→ **GIVEN PASSAGE**:
- - -

Customizable legal provisions to help implement international best practices, principles, and guidance on responsible agricultural investment

60. Remedies

 

60.1 The Parties shall cooperate in the application of the remedies provided for in this Section and shall apply such remedies in a manner that is commensurate to the seriousness of the breach in question, with a view to preserving, as much as possible, the Parties’ ongoing relationship and achieving the purpose of this Agreement.

60.2 Unless a Force Majeure Event takes place, a Party failing to comply with any obligation in this Agreement is in breach of this Agreement.

60.3 Aggrieved Party’s duty to mitigate breach: Where a Party (the Aggrieved Party) becomes aware that another Party (the Breaching Party) is or will be in breach of one or more of its obligations under this Agreement, the Aggrieved Party shall notify the Breaching Party in writing and shall take all reasonable measures to minimize and mitigate the effects of the breach. The Aggrieved Party shall be entitled to recover from the Breaching Party any reasonable expenses or difference in value incurred in taking measures in mitigation in accordance with this Section.

- - -

→ **DATA SECTION**:
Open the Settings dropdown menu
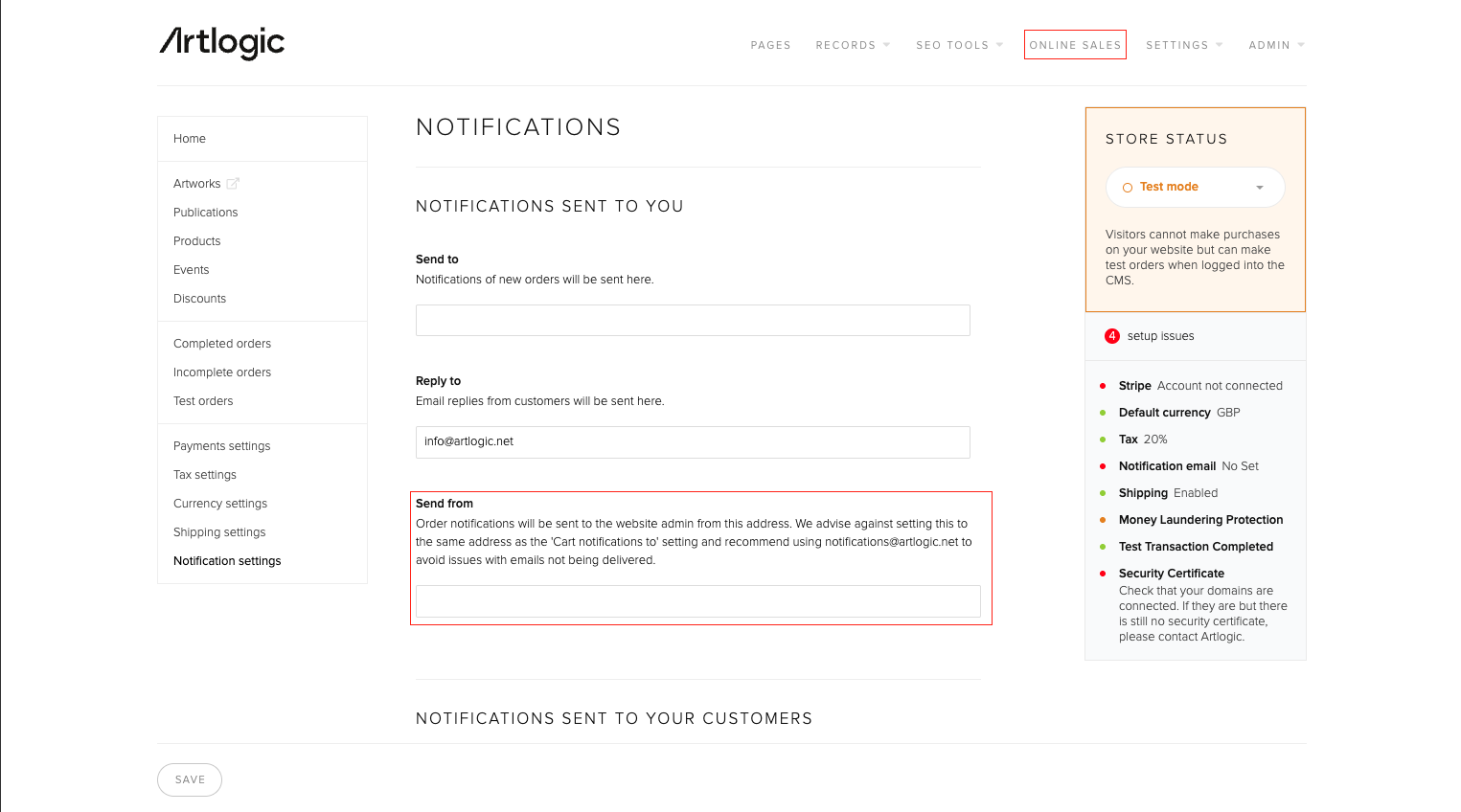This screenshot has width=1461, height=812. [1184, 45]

- - -

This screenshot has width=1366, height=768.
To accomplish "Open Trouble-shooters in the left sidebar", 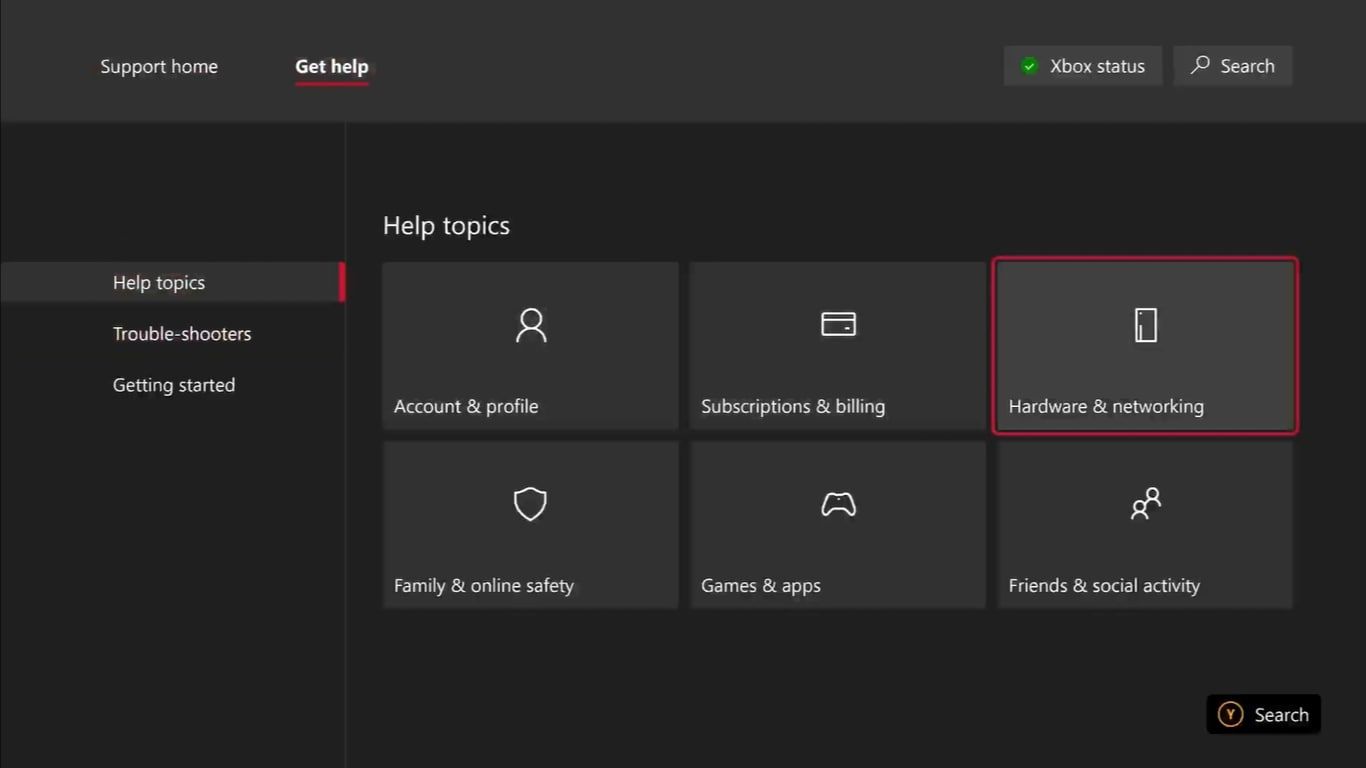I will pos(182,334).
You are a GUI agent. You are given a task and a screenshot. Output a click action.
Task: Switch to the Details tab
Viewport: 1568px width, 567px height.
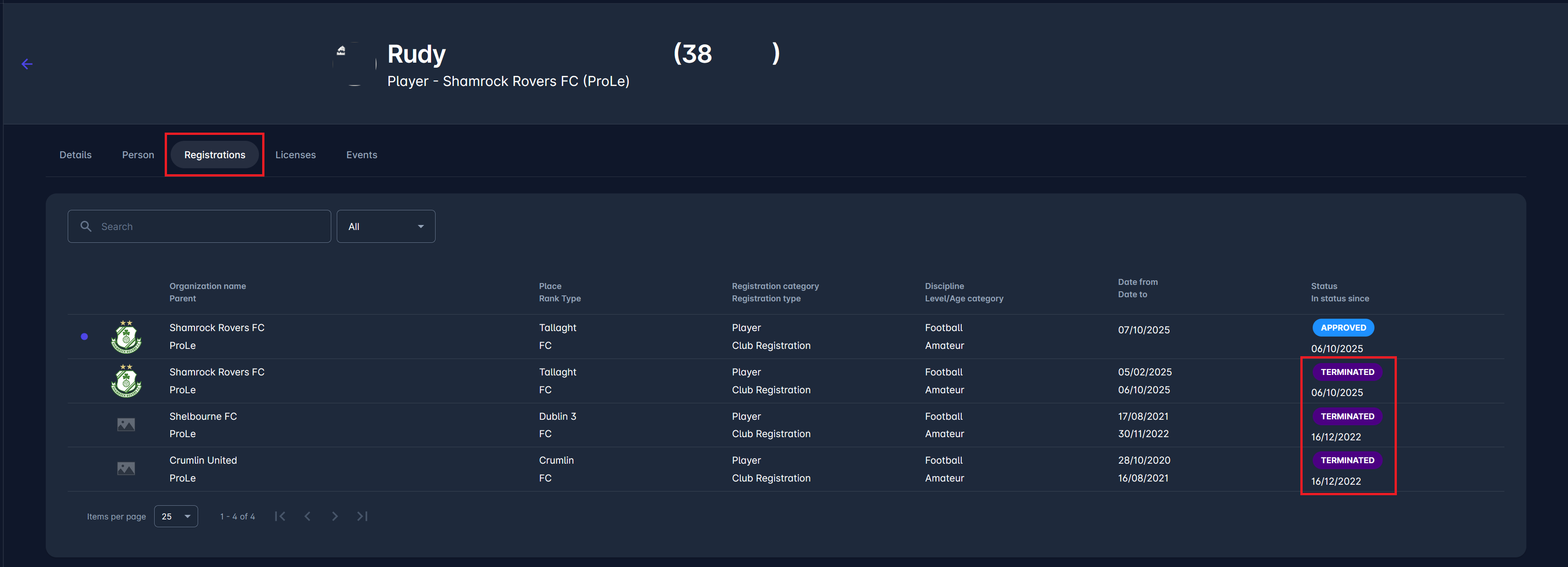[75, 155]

- - -

→ **WHAT IS EXPECTED**: Please write out everything in the remedies provision above, from "60.2 Unless a" down to "with this Section.".

→ **PROBLEM SOLUTION**:
60.2 Unless a Force Majeure Event takes place, a Party failing to comply with any obligation in this Agreement is in breach of this Agreement.

60.3 Aggrieved Party’s duty to mitigate breach: Where a Party (the Aggrieved Party) becomes aware that another Party (the Breaching Party) is or will be in breach of one or more of its obligations under this Agreement, the Aggrieved Party shall notify the Breaching Party in writing and shall take all reasonable measures to minimize and mitigate the effects of the breach. The Aggrieved Party shall be entitled to recover from the Breaching Party any reasonable expenses or difference in value incurred in taking measures in mitigation in accordance with this Section.